Les problèmes des banques régionales américaines pourraient-ils affecter les assureurs ?

Les banques régionales américaines ont perdu la confiance de leurs épargnants et des investisseurs, suite à la faillite de la Silicon Valley Bank. Cette perte de confiance a été causée par une mauvaise gestion de l’actif-passif, exacerbée par la remontée trop rapide des taux d’intérêt.
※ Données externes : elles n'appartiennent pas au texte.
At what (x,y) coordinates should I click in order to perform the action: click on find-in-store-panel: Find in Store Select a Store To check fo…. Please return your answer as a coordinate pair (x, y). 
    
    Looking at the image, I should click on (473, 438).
Les assureurs ne devraient pas connaître les mêmes déboires :

  1. Il ne peut pas y avoir de « bank run » chez les assureurs. Les clients peuvent chercher des placements plus rémunérateurs en cas de hausse des taux mais n’ont pas intérêt à clôturer des contrats d’assurance-vie existants. Ils perdraient les avantages fiscaux liés à ces contrats. Les polices d'assurance-vie prévoient souvent des frais de rachat ou des pénalités importantes qui dissuadent les assurés de résilier leur police avant terme. Ces pénalités peuvent être importantes, en particulier au cours des premières années d'une police, et peuvent effectivement bloquer les assurés pendant un certain temps.
  2. Les compagnies d'assurance sont tenues par la loi de maintenir des réserves et de répondre à des exigences de solvabilité afin de garantir qu'elles disposent des ressources financières nécessaires pour payer les sinistres lorsqu'ils surviennent. La solvabilité des assureurs n’a jamais été aussi élevée, ce qui devrait rassurer les investisseurs (cf. Fig. 6).
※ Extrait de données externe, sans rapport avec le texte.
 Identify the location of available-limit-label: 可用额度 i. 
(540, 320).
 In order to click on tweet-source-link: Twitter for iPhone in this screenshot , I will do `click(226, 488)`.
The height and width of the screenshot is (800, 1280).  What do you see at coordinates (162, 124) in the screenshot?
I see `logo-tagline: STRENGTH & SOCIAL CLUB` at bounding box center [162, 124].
Le plus gros travail pour les assureurs est de faire souscrire des contrats au juste prix pour attirer des nouveaux clients, tout en garantissant la profitabilité de l’activité. Les compagnies d’assurance sont en général bien couvertes contre les risques de taux. Elles le sont moins contre les risques d’inflation.
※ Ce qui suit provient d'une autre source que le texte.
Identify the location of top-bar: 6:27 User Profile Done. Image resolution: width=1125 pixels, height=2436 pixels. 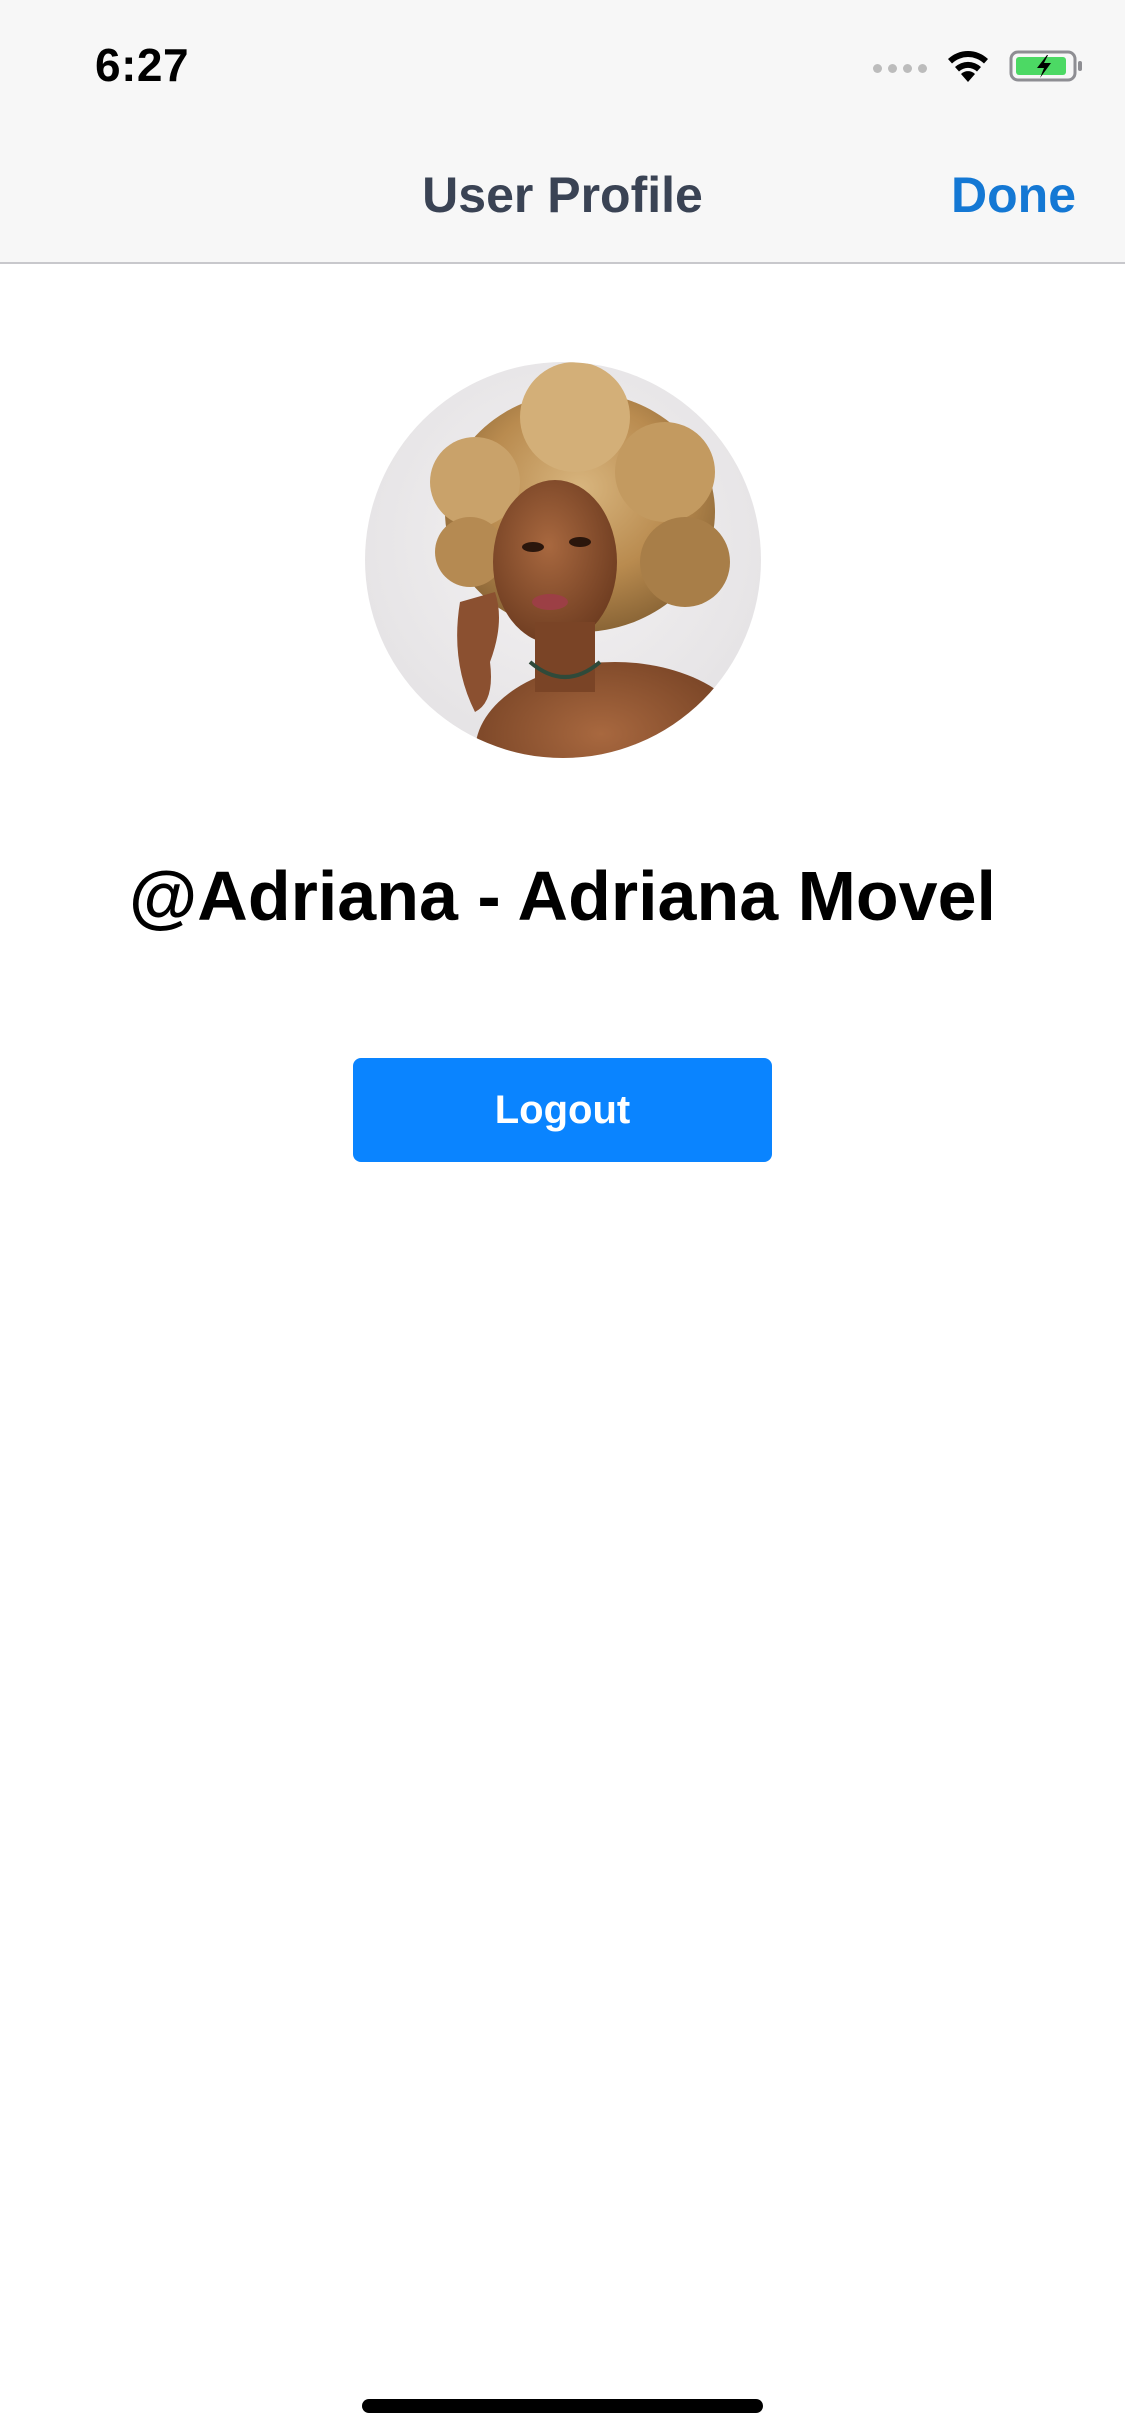
(562, 132).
L’inflation va concerner principalement les salaires et les frais de gestion généraux. Pour les compagnies d’assurance santé et assurances multirisques, les primes sont réévaluées chaque année, ce qui permet d’inclure les effets inflationnistes. Pour les polices d’assurance-vie, les rendements des placements doivent être suffisants pour couvrir les hausses des frais de gestion.

Conclusion

Le secteur est exposé à de nombreux risques, tout comme le secteur bancaire, mais son métier intrinsèque consiste justement à les anticiper et à conserver une large marge prudentielle. Les compagnies d’assurance ne sont pas cycliques même si elles ont connu quelques années difficiles au lendemain du dégonflement de la bulle internet (2003) et de la crise financière (2009). Sur le long terme, elles offrent une bonne visibilité des résultats, génèrent de juteux cash-flows et délivrent de généreux rendements à leurs actionnaires.